» EXERCISE
For the data below, say how many lines contain "computer". Only the number should be given.

====

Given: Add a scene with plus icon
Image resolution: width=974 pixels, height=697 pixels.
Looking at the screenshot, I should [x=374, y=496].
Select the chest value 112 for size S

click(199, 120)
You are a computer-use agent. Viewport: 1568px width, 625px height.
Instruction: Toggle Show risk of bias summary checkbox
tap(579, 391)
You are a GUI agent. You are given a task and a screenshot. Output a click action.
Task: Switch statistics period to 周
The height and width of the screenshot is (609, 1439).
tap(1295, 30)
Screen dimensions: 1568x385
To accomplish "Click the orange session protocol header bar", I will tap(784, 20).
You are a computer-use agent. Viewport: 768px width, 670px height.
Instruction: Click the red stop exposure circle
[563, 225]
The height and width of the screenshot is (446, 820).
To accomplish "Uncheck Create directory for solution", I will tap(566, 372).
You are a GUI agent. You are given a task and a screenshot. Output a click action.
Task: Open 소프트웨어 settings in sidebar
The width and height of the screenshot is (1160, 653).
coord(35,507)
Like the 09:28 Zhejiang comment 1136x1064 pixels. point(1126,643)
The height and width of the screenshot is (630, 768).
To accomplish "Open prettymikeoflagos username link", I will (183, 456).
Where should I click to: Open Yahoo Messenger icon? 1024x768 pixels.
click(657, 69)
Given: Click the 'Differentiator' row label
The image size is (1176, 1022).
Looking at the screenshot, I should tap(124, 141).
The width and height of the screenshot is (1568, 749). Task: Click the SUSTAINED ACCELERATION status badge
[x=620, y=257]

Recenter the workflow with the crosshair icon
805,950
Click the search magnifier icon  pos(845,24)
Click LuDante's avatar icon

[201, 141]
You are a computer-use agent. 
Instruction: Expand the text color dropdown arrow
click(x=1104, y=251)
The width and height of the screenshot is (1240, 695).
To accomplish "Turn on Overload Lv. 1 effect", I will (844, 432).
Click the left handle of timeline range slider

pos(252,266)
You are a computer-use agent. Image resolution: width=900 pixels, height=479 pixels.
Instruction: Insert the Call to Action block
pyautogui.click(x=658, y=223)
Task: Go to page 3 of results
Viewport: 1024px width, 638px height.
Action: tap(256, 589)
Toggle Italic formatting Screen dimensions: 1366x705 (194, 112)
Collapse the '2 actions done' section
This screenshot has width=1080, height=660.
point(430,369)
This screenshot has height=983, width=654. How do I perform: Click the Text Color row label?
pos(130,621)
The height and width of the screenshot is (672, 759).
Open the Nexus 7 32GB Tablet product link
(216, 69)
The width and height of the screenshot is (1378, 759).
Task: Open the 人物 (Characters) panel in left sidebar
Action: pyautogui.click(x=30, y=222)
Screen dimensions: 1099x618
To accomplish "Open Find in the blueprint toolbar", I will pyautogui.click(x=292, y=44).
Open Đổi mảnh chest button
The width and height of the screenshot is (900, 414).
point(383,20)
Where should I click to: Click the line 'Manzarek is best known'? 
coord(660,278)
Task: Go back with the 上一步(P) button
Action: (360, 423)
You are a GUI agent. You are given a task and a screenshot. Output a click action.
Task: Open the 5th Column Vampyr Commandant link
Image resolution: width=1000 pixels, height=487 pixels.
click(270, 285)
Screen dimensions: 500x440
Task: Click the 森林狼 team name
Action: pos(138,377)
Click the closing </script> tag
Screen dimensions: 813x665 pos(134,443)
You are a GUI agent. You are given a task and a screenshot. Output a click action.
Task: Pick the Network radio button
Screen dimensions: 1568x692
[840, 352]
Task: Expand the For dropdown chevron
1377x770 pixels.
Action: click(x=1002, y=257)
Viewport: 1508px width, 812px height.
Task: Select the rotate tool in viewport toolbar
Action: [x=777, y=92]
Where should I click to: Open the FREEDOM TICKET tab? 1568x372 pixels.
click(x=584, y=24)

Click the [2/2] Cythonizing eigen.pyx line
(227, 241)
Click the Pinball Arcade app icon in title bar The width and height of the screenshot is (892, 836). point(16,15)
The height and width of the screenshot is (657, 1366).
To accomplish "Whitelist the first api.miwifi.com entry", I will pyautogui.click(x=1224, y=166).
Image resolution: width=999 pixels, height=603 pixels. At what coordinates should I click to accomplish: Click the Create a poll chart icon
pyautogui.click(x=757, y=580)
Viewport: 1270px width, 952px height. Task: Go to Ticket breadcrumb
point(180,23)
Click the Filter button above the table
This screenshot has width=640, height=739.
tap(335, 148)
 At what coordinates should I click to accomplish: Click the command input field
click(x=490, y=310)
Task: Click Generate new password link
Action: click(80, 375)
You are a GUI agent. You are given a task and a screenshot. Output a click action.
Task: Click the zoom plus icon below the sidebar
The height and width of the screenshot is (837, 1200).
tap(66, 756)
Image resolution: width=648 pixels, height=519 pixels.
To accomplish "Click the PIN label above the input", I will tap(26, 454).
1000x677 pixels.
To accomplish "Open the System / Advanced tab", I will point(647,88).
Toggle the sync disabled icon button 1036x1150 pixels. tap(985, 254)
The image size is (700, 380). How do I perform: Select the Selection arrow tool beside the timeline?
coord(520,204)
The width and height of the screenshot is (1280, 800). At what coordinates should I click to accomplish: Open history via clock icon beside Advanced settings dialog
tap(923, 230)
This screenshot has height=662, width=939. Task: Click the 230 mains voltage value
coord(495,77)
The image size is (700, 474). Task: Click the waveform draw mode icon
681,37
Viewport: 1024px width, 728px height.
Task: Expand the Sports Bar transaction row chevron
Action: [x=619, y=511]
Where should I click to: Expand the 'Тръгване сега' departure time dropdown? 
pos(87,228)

====

» RESULT FOR THIS EXERCISE
4